Aku menghempaskan tasku yang berisikan buku-buku tebal yang beratnya
seperti beton pada kursi coklat khas sekolah-sekolah di indonesia, kursi kayu
dengan paku yang kadang menyembul.
“Eh, sorry. Disini tika,” ucapnya sambil menyentuh kursi coklat tadi.
“Oh, iya. Maaf ya.”
Hatiku mencelos. Tega sekali dia mengusirku secara halus seperti itu,
sehalus debu yang kasat mata. Air mataku menggenang dipelupuk mata. Aku memindahkan
tas ranselku ke kursi kosong tak bertemankan. Aku duduk sendiri, itulah
kesimpulannya.
Terkadang aku iri dengan kelas lain yang begitu kompak, duduk dengan
siapapun sesuka hatinya, tidak terikat pada satu pasangan duduk sehidup semati.
Untuk yang kedua kalinya, menjelang ulangan fisika. Aku benar-benar
terlambat masuk kelas. Kursi-kursi belakang telah penuh. Kau tahu moto “tempat
duduk menentukan prestasi” ya, moto itu berlaku di sekolah manapun, kurasa.

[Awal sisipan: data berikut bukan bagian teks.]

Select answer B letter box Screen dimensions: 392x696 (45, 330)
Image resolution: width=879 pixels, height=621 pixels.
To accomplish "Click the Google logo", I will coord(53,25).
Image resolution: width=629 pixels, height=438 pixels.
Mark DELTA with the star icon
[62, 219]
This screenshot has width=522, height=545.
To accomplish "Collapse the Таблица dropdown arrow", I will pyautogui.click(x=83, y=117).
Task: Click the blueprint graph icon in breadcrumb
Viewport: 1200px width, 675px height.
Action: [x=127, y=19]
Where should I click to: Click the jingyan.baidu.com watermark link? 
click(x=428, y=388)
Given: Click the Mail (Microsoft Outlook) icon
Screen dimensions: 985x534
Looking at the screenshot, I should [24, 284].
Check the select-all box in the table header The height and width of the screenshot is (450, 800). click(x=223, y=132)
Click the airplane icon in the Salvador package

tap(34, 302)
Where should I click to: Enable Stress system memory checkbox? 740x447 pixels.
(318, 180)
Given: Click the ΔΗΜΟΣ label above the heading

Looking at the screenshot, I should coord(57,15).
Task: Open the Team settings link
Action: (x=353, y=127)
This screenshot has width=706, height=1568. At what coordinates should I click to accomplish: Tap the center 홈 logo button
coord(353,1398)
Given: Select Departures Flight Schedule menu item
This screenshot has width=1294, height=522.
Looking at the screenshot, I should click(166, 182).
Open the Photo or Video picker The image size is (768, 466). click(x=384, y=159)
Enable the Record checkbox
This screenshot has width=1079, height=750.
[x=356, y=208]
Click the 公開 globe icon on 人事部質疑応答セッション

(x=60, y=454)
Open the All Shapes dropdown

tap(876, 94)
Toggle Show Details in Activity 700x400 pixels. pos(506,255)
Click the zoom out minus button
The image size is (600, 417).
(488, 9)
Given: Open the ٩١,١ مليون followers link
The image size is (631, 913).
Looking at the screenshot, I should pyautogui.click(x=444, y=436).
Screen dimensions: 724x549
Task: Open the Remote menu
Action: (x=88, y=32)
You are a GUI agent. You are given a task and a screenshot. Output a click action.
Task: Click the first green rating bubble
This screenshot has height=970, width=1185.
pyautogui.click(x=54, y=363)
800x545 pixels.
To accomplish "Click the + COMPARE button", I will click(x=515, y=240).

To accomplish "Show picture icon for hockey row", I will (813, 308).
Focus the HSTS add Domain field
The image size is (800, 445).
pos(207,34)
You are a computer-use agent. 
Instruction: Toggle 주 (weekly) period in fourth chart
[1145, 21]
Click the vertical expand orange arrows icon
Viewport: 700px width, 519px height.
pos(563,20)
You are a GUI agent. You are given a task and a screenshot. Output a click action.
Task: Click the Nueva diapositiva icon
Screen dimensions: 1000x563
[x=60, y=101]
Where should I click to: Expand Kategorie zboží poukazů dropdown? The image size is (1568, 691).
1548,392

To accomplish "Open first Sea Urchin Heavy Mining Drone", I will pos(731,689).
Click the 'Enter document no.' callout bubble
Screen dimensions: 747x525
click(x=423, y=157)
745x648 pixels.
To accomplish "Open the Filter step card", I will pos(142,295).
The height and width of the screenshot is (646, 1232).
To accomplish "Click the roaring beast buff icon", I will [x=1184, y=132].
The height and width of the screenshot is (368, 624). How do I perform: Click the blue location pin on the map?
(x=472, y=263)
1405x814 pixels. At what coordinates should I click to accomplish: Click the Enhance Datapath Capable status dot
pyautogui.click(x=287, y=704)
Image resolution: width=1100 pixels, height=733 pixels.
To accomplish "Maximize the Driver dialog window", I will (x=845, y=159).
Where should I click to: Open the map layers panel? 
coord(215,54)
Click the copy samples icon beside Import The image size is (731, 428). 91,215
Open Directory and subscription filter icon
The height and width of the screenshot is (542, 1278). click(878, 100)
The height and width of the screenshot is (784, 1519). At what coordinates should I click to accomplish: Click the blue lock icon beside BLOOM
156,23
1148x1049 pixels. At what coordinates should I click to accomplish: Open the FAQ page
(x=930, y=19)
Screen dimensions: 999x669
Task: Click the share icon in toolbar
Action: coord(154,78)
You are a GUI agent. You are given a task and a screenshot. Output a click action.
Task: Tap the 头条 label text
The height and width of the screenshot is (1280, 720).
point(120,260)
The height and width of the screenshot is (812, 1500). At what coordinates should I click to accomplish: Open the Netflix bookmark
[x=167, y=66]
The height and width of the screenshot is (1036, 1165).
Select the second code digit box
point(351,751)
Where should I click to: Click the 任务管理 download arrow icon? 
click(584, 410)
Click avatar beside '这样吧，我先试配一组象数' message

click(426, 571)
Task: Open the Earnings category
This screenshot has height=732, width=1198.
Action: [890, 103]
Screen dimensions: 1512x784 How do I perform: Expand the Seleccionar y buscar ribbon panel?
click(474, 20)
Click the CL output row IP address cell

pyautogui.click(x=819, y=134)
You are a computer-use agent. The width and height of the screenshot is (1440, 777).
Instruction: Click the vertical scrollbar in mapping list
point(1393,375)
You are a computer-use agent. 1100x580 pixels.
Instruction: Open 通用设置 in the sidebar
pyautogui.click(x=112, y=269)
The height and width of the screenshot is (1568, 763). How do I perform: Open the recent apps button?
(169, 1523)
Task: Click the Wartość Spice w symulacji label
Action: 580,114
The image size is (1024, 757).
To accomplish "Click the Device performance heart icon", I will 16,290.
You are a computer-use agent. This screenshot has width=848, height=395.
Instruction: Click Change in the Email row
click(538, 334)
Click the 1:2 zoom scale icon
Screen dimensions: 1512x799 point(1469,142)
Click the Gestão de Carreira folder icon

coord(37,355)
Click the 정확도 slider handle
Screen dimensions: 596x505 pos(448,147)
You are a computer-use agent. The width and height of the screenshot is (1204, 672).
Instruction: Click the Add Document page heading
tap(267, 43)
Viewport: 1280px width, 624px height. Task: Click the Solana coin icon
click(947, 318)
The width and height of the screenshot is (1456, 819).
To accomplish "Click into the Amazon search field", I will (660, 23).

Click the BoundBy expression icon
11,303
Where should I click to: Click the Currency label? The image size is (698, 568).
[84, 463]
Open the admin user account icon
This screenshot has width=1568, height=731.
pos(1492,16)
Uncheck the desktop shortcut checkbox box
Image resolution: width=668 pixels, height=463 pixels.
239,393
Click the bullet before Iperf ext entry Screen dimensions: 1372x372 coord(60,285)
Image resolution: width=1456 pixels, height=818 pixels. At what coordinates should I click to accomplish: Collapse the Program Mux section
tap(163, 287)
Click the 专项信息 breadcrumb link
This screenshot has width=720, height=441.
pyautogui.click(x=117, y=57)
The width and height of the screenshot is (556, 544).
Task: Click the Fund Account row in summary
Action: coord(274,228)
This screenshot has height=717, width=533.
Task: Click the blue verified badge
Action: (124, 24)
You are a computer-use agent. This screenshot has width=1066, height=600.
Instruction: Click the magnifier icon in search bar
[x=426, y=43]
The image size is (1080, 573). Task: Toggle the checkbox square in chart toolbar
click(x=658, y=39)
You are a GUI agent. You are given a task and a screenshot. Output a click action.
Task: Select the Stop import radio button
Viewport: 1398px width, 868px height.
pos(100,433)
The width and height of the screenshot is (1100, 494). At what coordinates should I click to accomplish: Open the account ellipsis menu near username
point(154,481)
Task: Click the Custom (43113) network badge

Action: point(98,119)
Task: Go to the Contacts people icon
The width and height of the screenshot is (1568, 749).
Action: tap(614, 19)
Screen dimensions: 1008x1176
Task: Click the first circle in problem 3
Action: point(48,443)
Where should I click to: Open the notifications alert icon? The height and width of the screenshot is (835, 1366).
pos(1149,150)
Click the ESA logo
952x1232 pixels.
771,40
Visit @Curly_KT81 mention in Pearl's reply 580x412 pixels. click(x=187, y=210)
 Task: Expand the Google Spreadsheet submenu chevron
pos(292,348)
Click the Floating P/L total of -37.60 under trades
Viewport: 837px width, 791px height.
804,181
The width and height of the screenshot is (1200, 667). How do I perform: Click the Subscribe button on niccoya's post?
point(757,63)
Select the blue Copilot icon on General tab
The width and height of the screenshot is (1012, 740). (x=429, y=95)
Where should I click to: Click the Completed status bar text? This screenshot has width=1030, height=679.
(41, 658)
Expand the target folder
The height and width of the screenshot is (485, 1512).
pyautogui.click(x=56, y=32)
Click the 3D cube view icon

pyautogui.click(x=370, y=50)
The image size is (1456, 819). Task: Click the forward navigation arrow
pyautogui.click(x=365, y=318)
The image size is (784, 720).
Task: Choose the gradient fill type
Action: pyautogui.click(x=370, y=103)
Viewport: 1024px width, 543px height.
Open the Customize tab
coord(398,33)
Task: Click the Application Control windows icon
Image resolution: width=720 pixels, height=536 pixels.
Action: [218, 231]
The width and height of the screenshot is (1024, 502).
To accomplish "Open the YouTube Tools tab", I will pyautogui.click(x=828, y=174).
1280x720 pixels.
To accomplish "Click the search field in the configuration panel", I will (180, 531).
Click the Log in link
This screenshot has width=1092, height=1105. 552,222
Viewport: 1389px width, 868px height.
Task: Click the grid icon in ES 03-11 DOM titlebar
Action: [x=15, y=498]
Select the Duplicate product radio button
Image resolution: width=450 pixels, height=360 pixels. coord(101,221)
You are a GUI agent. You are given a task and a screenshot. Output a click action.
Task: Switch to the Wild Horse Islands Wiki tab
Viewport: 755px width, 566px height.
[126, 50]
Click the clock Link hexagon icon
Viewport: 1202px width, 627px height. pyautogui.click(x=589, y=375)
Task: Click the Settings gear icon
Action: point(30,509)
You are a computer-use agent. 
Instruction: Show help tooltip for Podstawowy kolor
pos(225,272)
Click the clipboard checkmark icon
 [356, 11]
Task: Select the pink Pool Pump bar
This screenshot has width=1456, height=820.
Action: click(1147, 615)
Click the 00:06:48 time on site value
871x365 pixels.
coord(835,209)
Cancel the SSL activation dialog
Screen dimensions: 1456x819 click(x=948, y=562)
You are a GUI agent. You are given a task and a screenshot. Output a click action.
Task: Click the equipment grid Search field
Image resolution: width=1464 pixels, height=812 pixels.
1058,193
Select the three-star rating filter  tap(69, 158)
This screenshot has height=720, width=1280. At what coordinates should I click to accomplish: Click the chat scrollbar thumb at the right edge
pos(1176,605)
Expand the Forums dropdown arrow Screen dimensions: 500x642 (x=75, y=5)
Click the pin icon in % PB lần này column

Aku hanya dihadapi pada dua pilihan. Duduk bersama elisa atau miranda. Aku
memilih elisa karena elisa duduk di bangku kedua paling depan, sedangkan
miranda duduk di ujung paling belakang. Kau tahu? Disekolahku, apabila kursi
paling depan kosong dan kursi paling belakang penuh, hal itu menandakan guru
segera mencari tumbal dari para penghuni kursi ujung belakang untuk duduk di
depan.
Aku meletakkan tas ranselku ketika melihat wajah elisa tiba-tiba berubah
suram. Aku memandangnya termangu. Sebelum pantatku melekat di kursi, ia
mengusirku secara halus.
“Eh.. itu si vira duduk disini.”
Tanpa pikir panjang, aku mengorbankan diriku sendiri untuk duduk paling
depan. Aku memang tergolong orang yang pelit dalam kerjasama ketika ulangan. Karena,
aku membenci ketika aku harus menegak bergelas kopi agar kantuk tidak
menyerangku sehingga aku bisa menuntaskan kegiatan hafal menghafal rumus dan
soal. Sedangkan, orang yang kuberi tahu jawaban dengan santai berleha-leha
tanpa perlu menghitung, tanpa perlu begadang. Mereka menyebutnya “tunggu
dikasih jawaban dari langit sama Tuhan.”
Well, bagaimana tuhan membantu apabila kita tidak berusaha terlebih
dahulu? Setidaknya sekedar membaca rumus atau sekedar tahu materi ulangan,
tentu akan kubantu jika kesulitan (itupun jika aku tahu jawabannya).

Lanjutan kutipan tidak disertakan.